We are focused on areas with the potential to have the most impact and benefit for patients worldwide, developing life-changing treatments for people suffering from devastating conditions. Guided by science and driven to improve patients’ lives, our research and development efforts are concentrated on three core areas: multiple sclerosis (MS), neurodegeneration and rare genetic diseases.
In all of our endeavors, our success will always be measured by the answer to a simple question: Have we truly made a difference in the lives of patients?
Leadership in Multiple Sclerosis
With more than 30 years of clinical excellence in MS, we are a leader in MS research, development and commercialization. We have the most robust portfolio of MS therapies in the industry with five disease-modifying therapies and one symptomatic therapy; globally, more than one in three MS patients is currently treated with a Biogen product.
And we continue to innovate to advance MS treatment and improve outcomes for patients. Our research is focused on potentially transformative therapies, including the potential repair of the damage caused by MS. We are also driving advances toward precision medicine by using new technologies to develop innovative programs and tools to better understand, measure and manage the treatment of MS. Together with our partners, we are working to enable doctors and patients to make more evidence-based, individualized treatment decisions with the goal of improving MS care.
Expertise in Neurodegeneration
Our world-class neurology research and development organization is pushing towards novel approaches for previously intractable neurological conditions. We have bolstered our own discovery efforts with innovative industry and academic partnerships and consortia to help accelerate the pace of discovery with the hope to shorten the path to bringing the next wave of transformative therapies to patients.
We view Alzheimer’s disease as an area where we can make a tremendous difference in the lives of patients. Today, there are very limited treatment options that can slow or stop the cognitive decline that is the hallmark of the disease. Biogen has one of the broadest and most advanced pipeline portfolios in Alzheimer’s disease.
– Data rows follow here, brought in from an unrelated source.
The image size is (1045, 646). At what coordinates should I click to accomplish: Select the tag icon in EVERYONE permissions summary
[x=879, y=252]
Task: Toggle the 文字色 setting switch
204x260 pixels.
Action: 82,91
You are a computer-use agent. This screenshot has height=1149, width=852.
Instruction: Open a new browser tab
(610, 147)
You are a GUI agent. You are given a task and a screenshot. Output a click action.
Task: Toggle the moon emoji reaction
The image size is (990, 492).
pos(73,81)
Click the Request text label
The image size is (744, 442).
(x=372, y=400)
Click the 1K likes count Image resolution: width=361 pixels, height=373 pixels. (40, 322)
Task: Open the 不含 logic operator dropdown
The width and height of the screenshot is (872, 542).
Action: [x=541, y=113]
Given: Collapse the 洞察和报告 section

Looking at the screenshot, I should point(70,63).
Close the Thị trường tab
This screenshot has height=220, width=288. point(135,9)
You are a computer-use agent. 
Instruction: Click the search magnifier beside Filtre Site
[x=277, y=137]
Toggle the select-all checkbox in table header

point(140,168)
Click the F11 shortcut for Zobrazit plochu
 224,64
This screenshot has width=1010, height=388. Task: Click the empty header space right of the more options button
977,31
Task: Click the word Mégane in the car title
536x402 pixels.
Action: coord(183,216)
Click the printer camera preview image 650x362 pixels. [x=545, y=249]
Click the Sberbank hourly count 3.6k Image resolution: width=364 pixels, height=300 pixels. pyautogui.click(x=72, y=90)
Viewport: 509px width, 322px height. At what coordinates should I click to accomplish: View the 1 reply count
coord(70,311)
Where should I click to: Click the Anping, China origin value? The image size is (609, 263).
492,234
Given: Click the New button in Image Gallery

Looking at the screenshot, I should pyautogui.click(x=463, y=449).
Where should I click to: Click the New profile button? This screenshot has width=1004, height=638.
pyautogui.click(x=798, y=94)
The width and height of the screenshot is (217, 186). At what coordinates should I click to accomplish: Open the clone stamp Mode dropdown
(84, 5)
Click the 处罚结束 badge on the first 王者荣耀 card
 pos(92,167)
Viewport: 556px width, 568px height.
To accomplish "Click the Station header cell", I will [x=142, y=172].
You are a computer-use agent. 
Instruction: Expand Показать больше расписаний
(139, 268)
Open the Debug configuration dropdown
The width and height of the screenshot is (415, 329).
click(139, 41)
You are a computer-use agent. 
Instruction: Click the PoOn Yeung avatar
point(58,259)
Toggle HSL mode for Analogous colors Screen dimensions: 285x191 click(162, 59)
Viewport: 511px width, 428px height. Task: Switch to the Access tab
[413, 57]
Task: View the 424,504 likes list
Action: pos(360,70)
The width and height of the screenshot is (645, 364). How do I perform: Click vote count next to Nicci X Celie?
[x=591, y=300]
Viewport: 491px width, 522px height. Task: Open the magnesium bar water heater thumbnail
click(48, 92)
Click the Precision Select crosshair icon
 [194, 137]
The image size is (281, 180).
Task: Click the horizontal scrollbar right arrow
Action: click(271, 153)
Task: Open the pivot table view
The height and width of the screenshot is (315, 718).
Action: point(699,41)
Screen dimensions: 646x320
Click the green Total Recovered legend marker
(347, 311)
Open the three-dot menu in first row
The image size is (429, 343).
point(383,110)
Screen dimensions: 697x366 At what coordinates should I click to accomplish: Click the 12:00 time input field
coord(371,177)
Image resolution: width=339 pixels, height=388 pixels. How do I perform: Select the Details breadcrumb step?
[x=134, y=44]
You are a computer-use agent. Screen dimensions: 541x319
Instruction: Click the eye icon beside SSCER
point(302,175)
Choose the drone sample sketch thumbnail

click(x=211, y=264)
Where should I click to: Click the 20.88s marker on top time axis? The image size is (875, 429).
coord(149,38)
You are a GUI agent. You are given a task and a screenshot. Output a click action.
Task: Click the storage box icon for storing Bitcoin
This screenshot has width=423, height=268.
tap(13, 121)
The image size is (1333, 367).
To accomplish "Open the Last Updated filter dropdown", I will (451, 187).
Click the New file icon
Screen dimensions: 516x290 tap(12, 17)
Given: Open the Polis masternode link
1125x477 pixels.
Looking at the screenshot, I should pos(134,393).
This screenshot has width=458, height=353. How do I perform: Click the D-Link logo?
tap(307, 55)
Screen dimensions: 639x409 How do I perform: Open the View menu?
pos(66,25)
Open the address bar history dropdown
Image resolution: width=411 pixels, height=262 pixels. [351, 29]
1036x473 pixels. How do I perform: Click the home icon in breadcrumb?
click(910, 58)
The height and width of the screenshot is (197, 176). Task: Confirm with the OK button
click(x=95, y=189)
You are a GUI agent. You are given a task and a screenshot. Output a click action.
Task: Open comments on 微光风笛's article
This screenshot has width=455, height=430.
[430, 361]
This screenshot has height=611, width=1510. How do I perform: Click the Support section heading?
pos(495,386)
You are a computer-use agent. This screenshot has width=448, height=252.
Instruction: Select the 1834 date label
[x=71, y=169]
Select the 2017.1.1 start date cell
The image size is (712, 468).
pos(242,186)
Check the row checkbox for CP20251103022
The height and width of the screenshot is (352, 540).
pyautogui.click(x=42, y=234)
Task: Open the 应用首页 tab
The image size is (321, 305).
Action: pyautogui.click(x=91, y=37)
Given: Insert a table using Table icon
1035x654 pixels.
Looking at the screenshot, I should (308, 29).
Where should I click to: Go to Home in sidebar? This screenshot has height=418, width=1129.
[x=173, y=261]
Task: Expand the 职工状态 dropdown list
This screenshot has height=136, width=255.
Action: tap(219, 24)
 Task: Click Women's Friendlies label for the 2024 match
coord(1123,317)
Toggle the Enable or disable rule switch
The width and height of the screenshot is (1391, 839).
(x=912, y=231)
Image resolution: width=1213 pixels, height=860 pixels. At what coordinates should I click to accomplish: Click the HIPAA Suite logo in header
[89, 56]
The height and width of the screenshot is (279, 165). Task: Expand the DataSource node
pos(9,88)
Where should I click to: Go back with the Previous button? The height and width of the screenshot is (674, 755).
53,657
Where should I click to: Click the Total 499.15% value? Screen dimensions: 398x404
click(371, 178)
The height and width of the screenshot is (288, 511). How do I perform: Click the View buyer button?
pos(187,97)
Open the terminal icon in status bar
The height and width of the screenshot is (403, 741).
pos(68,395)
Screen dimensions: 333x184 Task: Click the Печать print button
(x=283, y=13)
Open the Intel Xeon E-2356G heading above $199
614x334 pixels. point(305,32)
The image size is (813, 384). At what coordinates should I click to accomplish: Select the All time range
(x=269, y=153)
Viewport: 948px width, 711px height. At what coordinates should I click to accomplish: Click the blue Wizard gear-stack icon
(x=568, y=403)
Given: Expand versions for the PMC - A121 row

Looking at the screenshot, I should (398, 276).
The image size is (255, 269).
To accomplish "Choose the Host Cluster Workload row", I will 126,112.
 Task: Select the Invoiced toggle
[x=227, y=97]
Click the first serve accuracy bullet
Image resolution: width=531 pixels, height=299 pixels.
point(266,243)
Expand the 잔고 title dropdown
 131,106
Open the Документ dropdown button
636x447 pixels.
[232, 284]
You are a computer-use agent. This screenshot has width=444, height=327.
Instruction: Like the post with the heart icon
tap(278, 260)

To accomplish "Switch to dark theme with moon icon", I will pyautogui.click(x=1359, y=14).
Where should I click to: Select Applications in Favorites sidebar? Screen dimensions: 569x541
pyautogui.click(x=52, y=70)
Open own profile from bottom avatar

We are also rapidly advancing a treatment for spinal muscular atrophy (SMA), which is the leading genetic cause of infant mortality and a disease for which there are currently no available treatments. At the same time, we are driving towards new treatments for Parkinson’s disease and amyotrophic lateral sclerosis (ALS) -- all three areas where there is tremendous need for new medicines.
Focus on Gene Therapy
We have a long history of pioneering treatment advances for people who need them most, regardless of how difficult the science, unchartered the waters or small the population. Through our medicines for MS, we have made significant progress in bringing forward innovative therapies for people living with diseases with few or no treatment options.
As we uncover new insights into human biology, Biogen is exploring entirely new ways to treat a range of diseases through gene therapy. For example, we are collaborating with the University of Pennsylvania to advance gene therapy and gene editing technologies, focusing on the development of therapeutic approaches that target the eye, skeletal muscle and the central nervous system (CNS).We aim to validate next-generation technology and explore the expanded use of genome editing technology as a potential therapeutic platform. Our goal is to build a robust gene transfer and gene editing platform for the future treatment of inherited conditions or broader, more complex acquired diseases.